Work required |
Your answer must be an exact copy of the records below, minus the pictures.

-- Opening Marker --

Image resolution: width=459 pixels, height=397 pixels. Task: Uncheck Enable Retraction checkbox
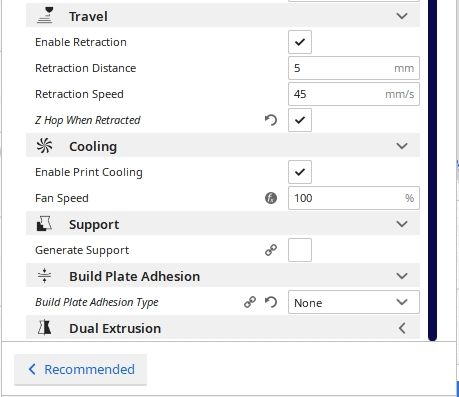pos(300,42)
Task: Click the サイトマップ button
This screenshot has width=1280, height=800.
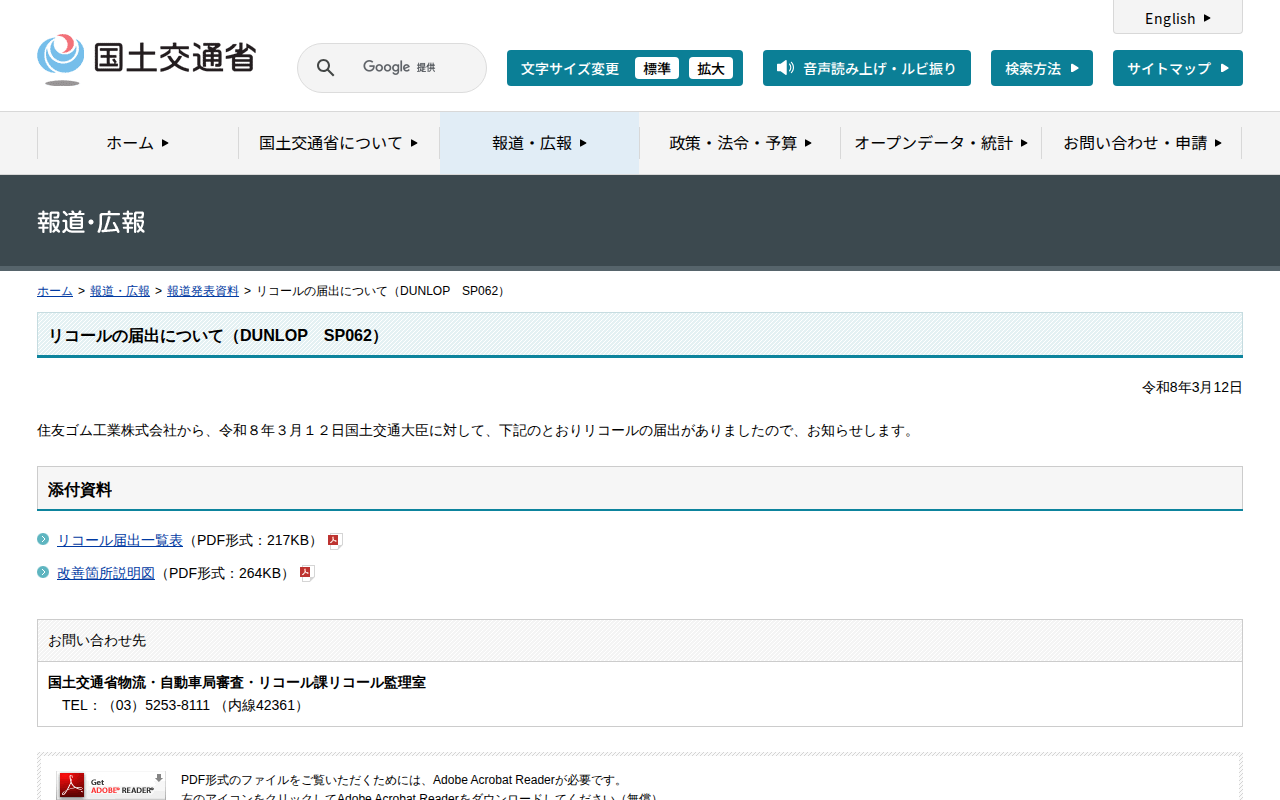Action: [x=1177, y=68]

-- Closing Marker --

Expected answer |
Image resolution: width=459 pixels, height=397 pixels. Task: Uncheck Enable Retraction checkbox
pos(300,42)
Task: Click the サイトマップ button
This screenshot has width=1280, height=800.
Action: [x=1177, y=68]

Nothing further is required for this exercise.